══ Available data

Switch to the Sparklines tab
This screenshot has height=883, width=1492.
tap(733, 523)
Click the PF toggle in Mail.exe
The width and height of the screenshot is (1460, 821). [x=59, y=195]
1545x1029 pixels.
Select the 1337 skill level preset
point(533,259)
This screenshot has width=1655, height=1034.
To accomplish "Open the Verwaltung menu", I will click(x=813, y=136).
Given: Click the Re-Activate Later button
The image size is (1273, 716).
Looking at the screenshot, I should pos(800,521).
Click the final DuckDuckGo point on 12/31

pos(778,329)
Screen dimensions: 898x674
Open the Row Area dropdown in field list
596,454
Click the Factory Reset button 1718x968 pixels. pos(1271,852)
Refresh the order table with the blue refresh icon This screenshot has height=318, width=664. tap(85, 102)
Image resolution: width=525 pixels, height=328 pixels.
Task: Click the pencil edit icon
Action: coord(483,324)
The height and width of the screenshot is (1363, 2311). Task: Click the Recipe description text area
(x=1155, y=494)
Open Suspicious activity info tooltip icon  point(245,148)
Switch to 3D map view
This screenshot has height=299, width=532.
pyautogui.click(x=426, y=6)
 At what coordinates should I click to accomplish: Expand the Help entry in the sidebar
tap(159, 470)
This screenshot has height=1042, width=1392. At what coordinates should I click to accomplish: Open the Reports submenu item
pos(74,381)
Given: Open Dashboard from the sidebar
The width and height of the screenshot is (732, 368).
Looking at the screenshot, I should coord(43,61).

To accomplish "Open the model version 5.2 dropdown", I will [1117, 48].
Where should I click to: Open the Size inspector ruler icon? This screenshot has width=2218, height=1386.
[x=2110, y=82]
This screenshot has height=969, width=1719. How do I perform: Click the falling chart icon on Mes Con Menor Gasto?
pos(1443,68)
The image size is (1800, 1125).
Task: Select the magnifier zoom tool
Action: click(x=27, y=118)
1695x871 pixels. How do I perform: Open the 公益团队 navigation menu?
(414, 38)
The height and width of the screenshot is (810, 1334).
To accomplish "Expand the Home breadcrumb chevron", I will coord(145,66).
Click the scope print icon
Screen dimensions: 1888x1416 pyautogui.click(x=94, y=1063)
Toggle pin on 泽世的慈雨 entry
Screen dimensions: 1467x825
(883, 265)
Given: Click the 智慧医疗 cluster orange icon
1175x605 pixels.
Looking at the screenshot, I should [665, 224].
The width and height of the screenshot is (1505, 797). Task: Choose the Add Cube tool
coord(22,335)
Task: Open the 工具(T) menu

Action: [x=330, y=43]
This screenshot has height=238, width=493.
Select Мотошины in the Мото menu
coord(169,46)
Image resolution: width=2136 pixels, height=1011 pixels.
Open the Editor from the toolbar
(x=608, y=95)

════

Description of the task:
Write out the records once more, precisely as they stand.

Answer below:
Switch to the Sparklines tab
This screenshot has height=883, width=1492.
tap(733, 523)
Click the PF toggle in Mail.exe
The width and height of the screenshot is (1460, 821). [x=59, y=195]
1545x1029 pixels.
Select the 1337 skill level preset
point(533,259)
This screenshot has width=1655, height=1034.
To accomplish "Open the Verwaltung menu", I will click(x=813, y=136).
Given: Click the Re-Activate Later button
The image size is (1273, 716).
Looking at the screenshot, I should pos(800,521).
Click the final DuckDuckGo point on 12/31

pos(778,329)
Screen dimensions: 898x674
Open the Row Area dropdown in field list
596,454
Click the Factory Reset button 1718x968 pixels. pos(1271,852)
Refresh the order table with the blue refresh icon This screenshot has height=318, width=664. tap(85, 102)
Image resolution: width=525 pixels, height=328 pixels.
Task: Click the pencil edit icon
Action: coord(483,324)
The height and width of the screenshot is (1363, 2311). Task: Click the Recipe description text area
(x=1155, y=494)
Open Suspicious activity info tooltip icon  point(245,148)
Switch to 3D map view
This screenshot has height=299, width=532.
pyautogui.click(x=426, y=6)
 At what coordinates should I click to accomplish: Expand the Help entry in the sidebar
tap(159, 470)
This screenshot has height=1042, width=1392. At what coordinates should I click to accomplish: Open the Reports submenu item
pos(74,381)
Given: Open Dashboard from the sidebar
The width and height of the screenshot is (732, 368).
Looking at the screenshot, I should coord(43,61).

To accomplish "Open the model version 5.2 dropdown", I will [1117, 48].
Where should I click to: Open the Size inspector ruler icon? This screenshot has width=2218, height=1386.
[x=2110, y=82]
This screenshot has height=969, width=1719. How do I perform: Click the falling chart icon on Mes Con Menor Gasto?
pos(1443,68)
The image size is (1800, 1125).
Task: Select the magnifier zoom tool
Action: click(x=27, y=118)
1695x871 pixels. How do I perform: Open the 公益团队 navigation menu?
(414, 38)
The height and width of the screenshot is (810, 1334).
To accomplish "Expand the Home breadcrumb chevron", I will coord(145,66).
Click the scope print icon
Screen dimensions: 1888x1416 pyautogui.click(x=94, y=1063)
Toggle pin on 泽世的慈雨 entry
Screen dimensions: 1467x825
(883, 265)
Given: Click the 智慧医疗 cluster orange icon
1175x605 pixels.
Looking at the screenshot, I should [665, 224].
The width and height of the screenshot is (1505, 797). Task: Choose the Add Cube tool
coord(22,335)
Task: Open the 工具(T) menu

Action: [x=330, y=43]
This screenshot has height=238, width=493.
Select Мотошины in the Мото menu
coord(169,46)
Image resolution: width=2136 pixels, height=1011 pixels.
Open the Editor from the toolbar
(x=608, y=95)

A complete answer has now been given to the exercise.